Data records

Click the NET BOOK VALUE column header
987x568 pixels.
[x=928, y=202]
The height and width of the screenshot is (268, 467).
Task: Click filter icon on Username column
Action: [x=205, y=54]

■ Task objective: Every entry in the data should be returned exactly.

■ Answer space:
Click the NET BOOK VALUE column header
987x568 pixels.
[x=928, y=202]
The height and width of the screenshot is (268, 467).
Task: Click filter icon on Username column
Action: [x=205, y=54]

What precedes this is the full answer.